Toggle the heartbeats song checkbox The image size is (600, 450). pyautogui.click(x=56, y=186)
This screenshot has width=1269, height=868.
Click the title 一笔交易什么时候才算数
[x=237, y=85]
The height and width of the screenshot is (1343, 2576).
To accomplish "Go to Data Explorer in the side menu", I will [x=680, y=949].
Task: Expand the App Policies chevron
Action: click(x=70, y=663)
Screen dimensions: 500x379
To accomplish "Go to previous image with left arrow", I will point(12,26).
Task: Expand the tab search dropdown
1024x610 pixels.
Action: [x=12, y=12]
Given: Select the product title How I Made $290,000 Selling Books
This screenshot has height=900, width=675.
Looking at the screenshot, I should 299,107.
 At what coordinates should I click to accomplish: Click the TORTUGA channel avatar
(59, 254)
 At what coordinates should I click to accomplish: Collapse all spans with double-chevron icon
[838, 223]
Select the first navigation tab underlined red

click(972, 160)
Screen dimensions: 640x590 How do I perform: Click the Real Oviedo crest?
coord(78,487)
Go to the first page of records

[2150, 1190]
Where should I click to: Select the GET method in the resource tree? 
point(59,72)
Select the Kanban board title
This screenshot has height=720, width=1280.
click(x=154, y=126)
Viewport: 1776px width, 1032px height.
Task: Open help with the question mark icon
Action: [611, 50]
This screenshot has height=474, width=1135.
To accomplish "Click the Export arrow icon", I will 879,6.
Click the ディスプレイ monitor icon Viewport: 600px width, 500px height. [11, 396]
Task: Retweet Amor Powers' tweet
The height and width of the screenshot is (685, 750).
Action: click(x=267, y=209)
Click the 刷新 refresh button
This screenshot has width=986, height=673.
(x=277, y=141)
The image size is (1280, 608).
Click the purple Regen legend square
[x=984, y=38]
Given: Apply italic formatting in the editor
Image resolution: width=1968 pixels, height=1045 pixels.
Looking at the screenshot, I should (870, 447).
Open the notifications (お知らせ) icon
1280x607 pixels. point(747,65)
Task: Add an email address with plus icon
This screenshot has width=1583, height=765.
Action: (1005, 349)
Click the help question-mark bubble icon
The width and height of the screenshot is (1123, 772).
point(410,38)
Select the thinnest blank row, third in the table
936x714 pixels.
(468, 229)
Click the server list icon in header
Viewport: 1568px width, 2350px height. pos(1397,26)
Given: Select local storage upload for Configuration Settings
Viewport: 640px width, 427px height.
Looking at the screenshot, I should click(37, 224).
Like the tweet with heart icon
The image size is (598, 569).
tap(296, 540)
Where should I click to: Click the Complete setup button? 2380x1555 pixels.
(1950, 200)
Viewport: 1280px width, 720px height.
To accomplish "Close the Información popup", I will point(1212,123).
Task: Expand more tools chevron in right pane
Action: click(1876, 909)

——————

Exercise prompt: Set out the lines of the listing above, from the line holding "Given: Select the" through the line holding "(x=277, y=141)", both included, as a JSON list with one string per line. Leave out blank lines.

Answer:
[
  "Given: Select the product title How I Made $290,000 Selling Books",
  "This screenshot has height=900, width=675.",
  "Looking at the screenshot, I should 299,107.",
  " At what coordinates should I click to accomplish: Click the TORTUGA channel avatar",
  "(59, 254)",
  " At what coordinates should I click to accomplish: Collapse all spans with double-chevron icon",
  "[838, 223]",
  "Select the first navigation tab underlined red",
  "click(972, 160)",
  "Screen dimensions: 640x590 How do I perform: Click the Real Oviedo crest?",
  "coord(78,487)",
  "Go to the first page of records",
  "[2150, 1190]",
  "Where should I click to: Select the GET method in the resource tree? ",
  "point(59,72)",
  "Select the Kanban board title",
  "This screenshot has height=720, width=1280.",
  "click(x=154, y=126)",
  "Viewport: 1776px width, 1032px height.",
  "Task: Open help with the question mark icon",
  "Action: [611, 50]",
  "This screenshot has height=474, width=1135.",
  "To accomplish \"Click the Export arrow icon\", I will 879,6.",
  "Click the ディスプレイ monitor icon Viewport: 600px width, 500px height. [11, 396]",
  "Task: Retweet Amor Powers' tweet",
  "The height and width of the screenshot is (685, 750).",
  "Action: click(x=267, y=209)",
  "Click the 刷新 refresh button",
  "This screenshot has width=986, height=673.",
  "(x=277, y=141)"
]